## EXERCISE DETAILS
From the listing below, return each line that includes "computer".

:: PROVIDED RECORDS ::

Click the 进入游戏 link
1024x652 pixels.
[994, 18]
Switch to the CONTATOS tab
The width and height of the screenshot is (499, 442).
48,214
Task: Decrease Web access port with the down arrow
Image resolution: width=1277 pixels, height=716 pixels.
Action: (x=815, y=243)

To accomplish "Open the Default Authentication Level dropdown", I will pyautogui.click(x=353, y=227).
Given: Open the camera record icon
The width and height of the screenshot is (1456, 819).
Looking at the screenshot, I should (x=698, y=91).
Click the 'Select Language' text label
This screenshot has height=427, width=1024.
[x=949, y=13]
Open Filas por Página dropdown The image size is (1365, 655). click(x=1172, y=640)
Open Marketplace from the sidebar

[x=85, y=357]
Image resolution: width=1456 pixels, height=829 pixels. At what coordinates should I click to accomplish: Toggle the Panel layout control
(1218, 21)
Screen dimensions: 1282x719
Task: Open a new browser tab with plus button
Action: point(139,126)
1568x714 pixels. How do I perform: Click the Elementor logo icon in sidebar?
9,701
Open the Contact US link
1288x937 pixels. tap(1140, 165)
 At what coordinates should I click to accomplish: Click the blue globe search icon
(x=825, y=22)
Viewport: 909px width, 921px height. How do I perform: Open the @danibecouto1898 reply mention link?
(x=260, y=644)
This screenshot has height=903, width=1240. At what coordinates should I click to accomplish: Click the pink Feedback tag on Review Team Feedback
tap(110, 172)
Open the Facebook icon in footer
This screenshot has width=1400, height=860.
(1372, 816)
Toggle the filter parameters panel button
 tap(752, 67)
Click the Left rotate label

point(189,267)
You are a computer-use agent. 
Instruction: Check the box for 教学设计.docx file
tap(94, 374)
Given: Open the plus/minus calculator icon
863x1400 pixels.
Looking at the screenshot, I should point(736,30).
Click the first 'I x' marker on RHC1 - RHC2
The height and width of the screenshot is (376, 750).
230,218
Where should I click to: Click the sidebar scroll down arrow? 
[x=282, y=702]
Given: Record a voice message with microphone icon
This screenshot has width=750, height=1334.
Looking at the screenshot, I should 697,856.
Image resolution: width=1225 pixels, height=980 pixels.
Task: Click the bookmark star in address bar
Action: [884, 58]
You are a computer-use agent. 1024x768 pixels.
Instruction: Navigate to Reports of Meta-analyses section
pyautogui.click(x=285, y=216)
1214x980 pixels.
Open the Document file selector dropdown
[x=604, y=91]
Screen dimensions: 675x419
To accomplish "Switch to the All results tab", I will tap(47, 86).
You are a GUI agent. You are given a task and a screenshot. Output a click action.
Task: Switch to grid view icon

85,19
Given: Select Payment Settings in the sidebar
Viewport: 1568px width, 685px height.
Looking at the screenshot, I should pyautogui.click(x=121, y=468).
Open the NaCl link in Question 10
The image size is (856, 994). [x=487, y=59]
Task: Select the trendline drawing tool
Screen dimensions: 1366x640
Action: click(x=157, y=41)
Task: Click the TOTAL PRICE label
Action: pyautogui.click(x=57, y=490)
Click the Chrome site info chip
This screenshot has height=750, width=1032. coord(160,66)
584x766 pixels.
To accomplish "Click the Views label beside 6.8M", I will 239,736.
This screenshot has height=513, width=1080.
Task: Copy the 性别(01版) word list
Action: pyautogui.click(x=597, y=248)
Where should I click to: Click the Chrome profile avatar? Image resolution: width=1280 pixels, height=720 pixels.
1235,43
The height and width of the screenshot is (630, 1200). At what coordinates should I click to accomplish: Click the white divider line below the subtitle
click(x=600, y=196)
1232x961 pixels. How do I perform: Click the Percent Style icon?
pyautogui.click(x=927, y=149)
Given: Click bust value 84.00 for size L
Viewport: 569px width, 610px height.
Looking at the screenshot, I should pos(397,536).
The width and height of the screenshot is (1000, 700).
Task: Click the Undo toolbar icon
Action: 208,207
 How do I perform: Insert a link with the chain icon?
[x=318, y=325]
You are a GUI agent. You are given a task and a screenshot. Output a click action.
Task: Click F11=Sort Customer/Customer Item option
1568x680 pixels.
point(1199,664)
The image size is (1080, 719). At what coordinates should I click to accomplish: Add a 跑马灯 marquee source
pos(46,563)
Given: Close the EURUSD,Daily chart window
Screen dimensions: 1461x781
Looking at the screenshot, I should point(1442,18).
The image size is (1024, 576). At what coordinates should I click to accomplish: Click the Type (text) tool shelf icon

:::

## COMPLETED EXERCISE
You are a computer-use agent. 
You are a computer-use agent. 1024x768 pixels.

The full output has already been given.